- THE PROBLEM: Repeat the data below word for word, starting at the line that contains "The image size" and stopping after the line that contains "center [806, 630].".

- PROVIDED MATERIAL:
□ □ □ □

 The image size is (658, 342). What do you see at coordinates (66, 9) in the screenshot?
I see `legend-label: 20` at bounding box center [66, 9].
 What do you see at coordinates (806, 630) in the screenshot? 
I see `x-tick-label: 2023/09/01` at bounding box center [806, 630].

□ □ □ □

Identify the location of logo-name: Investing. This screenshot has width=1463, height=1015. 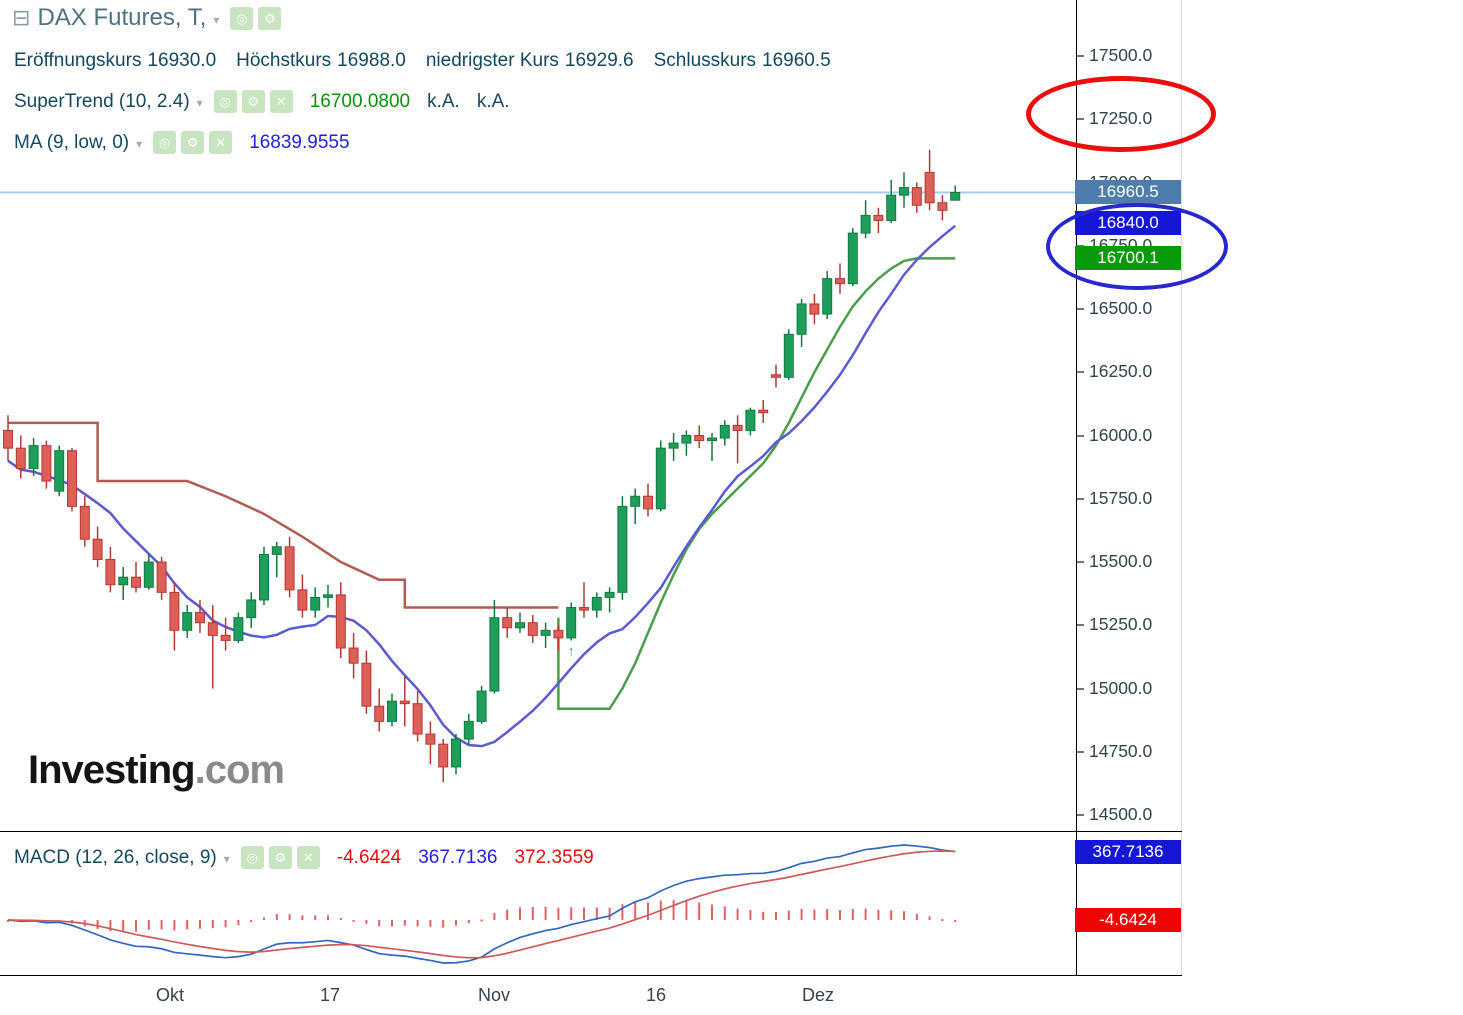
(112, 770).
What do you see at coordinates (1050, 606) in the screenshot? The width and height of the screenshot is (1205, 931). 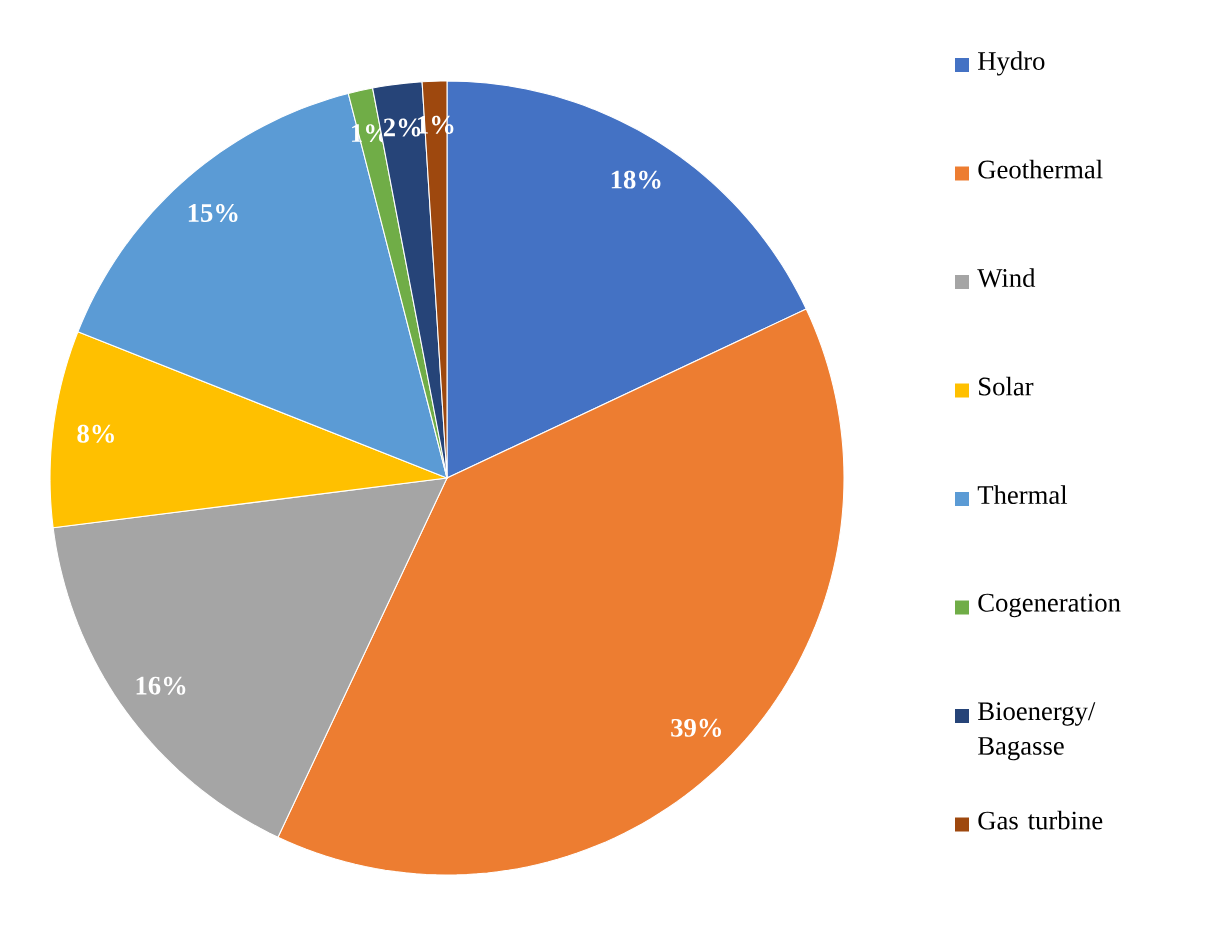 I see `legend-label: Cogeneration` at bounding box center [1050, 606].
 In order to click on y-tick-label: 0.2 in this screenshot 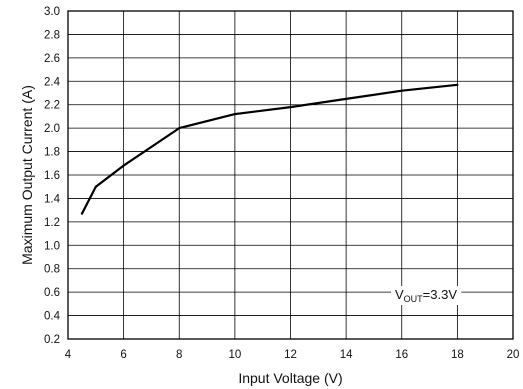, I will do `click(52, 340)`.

□ □ □ □

- TASK RESULT:
 The image size is (658, 342). What do you see at coordinates (66, 9) in the screenshot?
I see `legend-label: 20` at bounding box center [66, 9].
 What do you see at coordinates (806, 630) in the screenshot? 
I see `x-tick-label: 2023/09/01` at bounding box center [806, 630].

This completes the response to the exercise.